Different images have different shapes of curve. The key here is whether the curve is terminated with soemthing like a vertical line at the right. Your curve does have one. That line is right above the label "Sample merged".

As you increase the photo brightness or contrast, that vertical line will grow longer.


----------



## rohape

Well the more I played around with colors and stuff the worse it got. I think I'll leave it for now and post it after the contest to get help. I may be talking to you again bartoli. 
Thanks again for the help.


----------



## John N.

*VOTING IS NOW OPEN! artyman: *

*PLEASE VOTE! Rate all the TOP 15 Entries on a 1-5 (highest) scale. *

*How to Rate the Images*

1) View All 15 Entries CLICK HERE
2) Click on the first photo entry (#01)
3) Use the Rating Tool on the right to rate the image using a 5 point scale
4) Click "Next Image" in the center to rate the next one
5) Rate ALL 15 Entries

-John N.


----------



## John N.

Looks like alot of people are getting their votes in! If you haven't your missing out! Our fellow friends here have submitted some award winning photos!

Cast your vote before it's too late, and remember to rate all 15 photos per the instructions above.

Anyone have any favorites?

-John N.


----------



## BigRed27

*Re: Photo CONTEST: VOTE NOW!*

Dang wish I had read the instructions better... Confused me with the 5 point scale even though it gives you the option to go to 10. I rated a couple higher not knowing it was a 5 point scale.... Just goes to show you... READ THE INSTRUCTIONS... LOL


----------



## hooha

*Re: Photo CONTEST: VOTE NOW!*

for the next voting, I suggest just using the 10 point scale already in place instead of making the five point scale....seems confusing and I can't see a specific benefit to it.....


----------



## BigRed27

*Re: Photo CONTEST: VOTE NOW!*



hooha said:


> for the next voting, I suggest just using the 10 point scale already in place instead of making the five point scale....seems confusing and I can't see a specific benefit to it.....


Agreed... confused me... LOL of course that can be easy to do


----------



## stepheus

*Re: Photo CONTEST: VOTE NOW!*



Wikipedia said:


> Traditionally a five-point scale is used, however many psychometricians advocate using a seven or nine point scale.


Likert Scale

The link is just thoughts on rating systems.


----------



## John N.

*Re: Photo CONTEST: VOTE NOW!*

Folks I apologize for the confusion on the scale if you didn't see it stated on the voting directions. The software PhotoPost PHP will be updated to remove the extra invalid 5-10 ratings in the future. Stepheus, thanks for the link, it explains why the software developer probably removed the erroneous ratings.

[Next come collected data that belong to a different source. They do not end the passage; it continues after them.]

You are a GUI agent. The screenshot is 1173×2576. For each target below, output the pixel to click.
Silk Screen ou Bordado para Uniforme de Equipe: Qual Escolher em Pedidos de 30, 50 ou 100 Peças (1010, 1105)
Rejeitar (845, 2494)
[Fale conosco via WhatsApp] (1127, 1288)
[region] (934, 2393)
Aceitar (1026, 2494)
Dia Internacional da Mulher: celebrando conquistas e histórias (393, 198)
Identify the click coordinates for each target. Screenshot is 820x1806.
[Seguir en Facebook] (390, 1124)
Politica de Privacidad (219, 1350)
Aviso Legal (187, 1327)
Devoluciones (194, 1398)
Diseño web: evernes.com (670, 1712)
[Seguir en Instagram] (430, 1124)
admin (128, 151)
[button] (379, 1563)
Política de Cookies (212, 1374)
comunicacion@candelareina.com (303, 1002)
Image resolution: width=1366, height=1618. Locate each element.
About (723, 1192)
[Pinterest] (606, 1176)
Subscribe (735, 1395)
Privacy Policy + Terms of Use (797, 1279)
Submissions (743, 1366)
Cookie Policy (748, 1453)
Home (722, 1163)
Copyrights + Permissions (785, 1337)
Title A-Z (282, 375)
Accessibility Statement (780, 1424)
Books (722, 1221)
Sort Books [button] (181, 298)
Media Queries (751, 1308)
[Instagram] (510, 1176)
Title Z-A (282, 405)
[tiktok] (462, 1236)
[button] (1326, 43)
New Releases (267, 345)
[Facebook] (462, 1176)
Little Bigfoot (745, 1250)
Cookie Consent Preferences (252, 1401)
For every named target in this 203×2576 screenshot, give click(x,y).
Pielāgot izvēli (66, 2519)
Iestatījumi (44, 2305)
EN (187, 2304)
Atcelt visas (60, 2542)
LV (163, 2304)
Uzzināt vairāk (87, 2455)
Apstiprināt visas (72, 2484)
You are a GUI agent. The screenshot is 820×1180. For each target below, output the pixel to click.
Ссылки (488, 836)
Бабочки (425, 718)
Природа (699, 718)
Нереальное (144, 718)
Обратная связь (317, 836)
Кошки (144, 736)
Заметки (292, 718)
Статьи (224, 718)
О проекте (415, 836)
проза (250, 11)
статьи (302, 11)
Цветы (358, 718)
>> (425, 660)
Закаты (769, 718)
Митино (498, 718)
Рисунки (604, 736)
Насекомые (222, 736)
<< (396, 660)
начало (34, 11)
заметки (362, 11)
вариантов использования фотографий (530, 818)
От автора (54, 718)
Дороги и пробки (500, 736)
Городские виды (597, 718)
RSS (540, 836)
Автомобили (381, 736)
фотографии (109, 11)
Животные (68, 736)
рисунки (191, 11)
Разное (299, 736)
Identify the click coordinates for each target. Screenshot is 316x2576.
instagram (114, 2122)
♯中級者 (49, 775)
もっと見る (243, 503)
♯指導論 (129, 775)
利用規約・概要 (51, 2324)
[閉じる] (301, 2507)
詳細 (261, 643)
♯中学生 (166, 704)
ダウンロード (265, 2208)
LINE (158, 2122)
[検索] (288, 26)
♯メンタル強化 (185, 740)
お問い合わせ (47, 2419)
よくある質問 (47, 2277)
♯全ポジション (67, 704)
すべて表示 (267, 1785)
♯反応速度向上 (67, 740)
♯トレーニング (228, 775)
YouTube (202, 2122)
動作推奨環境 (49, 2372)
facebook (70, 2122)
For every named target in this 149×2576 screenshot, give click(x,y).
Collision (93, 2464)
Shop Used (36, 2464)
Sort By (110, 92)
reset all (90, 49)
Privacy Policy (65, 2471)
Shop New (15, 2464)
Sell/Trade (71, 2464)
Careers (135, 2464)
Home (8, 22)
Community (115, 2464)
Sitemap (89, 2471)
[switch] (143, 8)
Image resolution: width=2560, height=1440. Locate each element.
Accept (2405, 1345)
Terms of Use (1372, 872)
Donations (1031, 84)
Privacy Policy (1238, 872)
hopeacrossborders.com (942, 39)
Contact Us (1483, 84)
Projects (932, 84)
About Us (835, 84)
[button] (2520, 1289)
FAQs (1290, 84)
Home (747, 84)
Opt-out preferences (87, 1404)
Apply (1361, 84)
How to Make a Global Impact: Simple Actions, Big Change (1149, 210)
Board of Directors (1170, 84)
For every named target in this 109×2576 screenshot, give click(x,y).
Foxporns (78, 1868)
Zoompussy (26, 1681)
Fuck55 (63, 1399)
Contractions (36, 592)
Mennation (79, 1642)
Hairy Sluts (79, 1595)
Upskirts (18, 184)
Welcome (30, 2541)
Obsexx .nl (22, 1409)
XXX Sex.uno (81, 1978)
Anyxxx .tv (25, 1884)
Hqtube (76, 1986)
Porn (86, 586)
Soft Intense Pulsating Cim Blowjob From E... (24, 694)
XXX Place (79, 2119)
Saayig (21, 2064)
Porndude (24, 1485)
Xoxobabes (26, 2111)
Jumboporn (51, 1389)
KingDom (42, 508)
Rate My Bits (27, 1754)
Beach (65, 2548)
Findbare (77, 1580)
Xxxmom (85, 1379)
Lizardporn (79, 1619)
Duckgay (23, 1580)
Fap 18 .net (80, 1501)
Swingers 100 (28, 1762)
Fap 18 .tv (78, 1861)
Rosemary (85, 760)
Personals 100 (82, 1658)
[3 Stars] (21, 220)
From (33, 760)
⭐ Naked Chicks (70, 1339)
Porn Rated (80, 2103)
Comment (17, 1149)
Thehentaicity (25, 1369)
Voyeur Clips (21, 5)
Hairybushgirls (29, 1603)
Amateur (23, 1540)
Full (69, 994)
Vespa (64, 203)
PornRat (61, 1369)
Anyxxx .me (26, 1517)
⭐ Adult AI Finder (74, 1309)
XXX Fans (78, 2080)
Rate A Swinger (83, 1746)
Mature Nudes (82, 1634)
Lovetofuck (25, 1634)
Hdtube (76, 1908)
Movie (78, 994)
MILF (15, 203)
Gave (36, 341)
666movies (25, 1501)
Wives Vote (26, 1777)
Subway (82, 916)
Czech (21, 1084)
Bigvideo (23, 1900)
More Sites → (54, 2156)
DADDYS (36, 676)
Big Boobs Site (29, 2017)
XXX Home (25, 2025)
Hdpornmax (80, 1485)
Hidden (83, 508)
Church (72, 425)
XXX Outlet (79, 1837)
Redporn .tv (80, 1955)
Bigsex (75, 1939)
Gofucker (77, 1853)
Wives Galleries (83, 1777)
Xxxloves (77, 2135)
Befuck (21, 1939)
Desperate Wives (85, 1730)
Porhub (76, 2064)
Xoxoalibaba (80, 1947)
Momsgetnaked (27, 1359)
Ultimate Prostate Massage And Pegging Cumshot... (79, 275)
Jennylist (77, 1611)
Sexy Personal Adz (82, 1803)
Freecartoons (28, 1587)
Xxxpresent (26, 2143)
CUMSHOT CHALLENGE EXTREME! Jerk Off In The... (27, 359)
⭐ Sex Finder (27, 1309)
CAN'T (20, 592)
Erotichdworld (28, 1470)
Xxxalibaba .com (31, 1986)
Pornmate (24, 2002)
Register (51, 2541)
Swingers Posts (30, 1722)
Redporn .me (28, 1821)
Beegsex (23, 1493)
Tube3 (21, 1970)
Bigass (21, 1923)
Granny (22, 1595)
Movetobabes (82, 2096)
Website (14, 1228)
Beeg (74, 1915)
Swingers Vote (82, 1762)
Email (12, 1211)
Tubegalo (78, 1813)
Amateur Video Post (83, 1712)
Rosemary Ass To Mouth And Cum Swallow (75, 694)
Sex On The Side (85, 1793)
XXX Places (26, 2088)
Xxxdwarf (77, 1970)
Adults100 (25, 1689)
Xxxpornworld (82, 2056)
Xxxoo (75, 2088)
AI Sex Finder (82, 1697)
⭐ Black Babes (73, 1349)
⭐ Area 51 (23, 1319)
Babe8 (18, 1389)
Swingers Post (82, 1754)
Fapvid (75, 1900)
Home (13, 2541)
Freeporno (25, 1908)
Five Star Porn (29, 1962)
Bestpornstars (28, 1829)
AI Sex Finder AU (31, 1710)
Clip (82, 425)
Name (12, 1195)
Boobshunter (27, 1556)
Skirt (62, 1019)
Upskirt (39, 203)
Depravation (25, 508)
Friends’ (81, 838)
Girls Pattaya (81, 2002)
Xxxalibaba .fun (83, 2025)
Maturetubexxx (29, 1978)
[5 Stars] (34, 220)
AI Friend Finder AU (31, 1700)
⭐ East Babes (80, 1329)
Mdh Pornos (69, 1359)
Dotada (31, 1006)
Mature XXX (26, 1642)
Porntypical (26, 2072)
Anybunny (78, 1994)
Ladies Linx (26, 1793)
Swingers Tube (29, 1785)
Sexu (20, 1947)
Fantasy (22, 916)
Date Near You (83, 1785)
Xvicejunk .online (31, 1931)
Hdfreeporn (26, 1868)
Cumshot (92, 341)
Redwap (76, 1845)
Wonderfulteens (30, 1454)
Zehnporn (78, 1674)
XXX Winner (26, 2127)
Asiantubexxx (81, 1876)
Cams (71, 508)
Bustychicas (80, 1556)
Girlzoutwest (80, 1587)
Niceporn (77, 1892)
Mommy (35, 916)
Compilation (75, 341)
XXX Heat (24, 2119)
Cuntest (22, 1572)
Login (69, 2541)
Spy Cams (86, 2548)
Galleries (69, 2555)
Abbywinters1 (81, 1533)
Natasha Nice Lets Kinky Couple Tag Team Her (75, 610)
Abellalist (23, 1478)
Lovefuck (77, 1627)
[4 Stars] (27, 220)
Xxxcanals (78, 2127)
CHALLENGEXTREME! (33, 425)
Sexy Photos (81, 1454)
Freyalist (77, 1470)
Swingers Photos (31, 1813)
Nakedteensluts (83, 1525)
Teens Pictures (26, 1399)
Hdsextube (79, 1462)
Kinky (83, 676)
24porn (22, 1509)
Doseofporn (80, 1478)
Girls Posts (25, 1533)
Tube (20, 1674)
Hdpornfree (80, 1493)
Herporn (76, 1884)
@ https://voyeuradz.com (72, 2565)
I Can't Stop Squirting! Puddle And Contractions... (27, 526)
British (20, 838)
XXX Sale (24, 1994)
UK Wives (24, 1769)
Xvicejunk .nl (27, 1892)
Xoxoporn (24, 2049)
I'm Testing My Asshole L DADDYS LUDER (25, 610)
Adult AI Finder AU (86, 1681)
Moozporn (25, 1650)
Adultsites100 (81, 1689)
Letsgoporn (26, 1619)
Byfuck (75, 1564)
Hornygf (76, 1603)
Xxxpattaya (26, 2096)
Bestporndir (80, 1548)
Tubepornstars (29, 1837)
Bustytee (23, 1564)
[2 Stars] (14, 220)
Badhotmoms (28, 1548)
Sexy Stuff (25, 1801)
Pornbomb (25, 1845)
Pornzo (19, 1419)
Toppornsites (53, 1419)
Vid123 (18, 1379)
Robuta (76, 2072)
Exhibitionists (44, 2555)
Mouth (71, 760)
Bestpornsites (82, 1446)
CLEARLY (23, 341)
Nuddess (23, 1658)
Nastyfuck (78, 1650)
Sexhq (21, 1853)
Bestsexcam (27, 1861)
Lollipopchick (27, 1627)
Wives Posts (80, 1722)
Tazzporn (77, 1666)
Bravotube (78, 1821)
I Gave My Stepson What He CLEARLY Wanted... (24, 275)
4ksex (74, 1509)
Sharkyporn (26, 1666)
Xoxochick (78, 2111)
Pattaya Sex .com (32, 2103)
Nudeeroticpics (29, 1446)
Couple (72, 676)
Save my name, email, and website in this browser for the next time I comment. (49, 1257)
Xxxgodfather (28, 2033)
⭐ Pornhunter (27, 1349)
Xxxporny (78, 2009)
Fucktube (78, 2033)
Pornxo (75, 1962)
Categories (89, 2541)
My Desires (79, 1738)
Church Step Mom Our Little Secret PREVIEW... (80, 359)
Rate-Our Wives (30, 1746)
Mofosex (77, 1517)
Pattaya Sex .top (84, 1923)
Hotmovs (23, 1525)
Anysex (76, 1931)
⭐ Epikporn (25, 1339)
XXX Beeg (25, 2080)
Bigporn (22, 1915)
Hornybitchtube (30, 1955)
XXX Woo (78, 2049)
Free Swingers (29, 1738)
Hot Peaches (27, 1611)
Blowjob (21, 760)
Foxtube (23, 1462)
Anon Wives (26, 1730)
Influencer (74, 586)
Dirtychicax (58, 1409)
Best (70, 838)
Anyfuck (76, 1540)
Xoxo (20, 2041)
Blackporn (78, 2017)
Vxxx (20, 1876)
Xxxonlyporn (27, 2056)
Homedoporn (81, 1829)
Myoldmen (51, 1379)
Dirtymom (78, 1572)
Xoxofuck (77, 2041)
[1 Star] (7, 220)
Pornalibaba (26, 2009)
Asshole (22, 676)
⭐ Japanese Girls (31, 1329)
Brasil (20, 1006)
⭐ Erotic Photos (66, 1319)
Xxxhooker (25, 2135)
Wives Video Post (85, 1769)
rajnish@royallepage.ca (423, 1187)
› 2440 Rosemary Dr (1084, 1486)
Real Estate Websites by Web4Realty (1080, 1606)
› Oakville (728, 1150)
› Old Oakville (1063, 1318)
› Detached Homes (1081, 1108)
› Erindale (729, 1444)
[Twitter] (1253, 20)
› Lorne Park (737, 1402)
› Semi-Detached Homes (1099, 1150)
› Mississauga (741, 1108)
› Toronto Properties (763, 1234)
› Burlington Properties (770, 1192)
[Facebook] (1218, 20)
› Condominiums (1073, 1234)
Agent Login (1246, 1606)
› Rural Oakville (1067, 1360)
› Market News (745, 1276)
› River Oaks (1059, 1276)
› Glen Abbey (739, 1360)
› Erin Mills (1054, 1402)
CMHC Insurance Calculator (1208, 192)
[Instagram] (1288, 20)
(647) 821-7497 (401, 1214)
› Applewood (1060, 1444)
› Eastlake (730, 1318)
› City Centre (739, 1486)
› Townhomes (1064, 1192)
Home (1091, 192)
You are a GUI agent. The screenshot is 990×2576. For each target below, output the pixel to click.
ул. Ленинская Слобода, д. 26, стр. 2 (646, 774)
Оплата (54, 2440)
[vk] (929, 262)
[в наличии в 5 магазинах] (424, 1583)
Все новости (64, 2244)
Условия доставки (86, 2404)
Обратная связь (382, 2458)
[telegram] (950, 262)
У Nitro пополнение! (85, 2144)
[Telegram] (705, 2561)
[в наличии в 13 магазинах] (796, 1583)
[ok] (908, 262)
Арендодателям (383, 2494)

Everyone please keep voting. I see 120+ views per photo, but only about 35 votes per photo. 
Please participate and vote.

 -John N.


----------



## gianlucan1

Why the Oliver Knott's photo is disappeared?


----------



## John N.

Knott's photo contained watermarks on the photo which unfortunately disqualifies him from contest participation.

I see 150+ views per photo, but still only about 35 votes per photo, please vote. :sad:

-John N.


----------



## John N.

*Have you voted yet?*

Click here to rate all the entries using a 5 point scale. I encourage everyone to participate and vote. 

-John N.


----------



## John N.

It was an extremely close race. The winners are...

*







 Our First Place Winner is **Gianlucan1* 









Pogostemon stellatus








*Our Second Place Winner is Rastaman*









_Heteranthera zosterifolia_

Winners please contact Aquaspot World via PM to arrange delivery of your Plant Prize Packages.
A BIG thank you to everyone who participated in APC's Plant Contest. We had a great turnout and some fantastic entries. Congrats to all our winners and participants!

-John N.


----------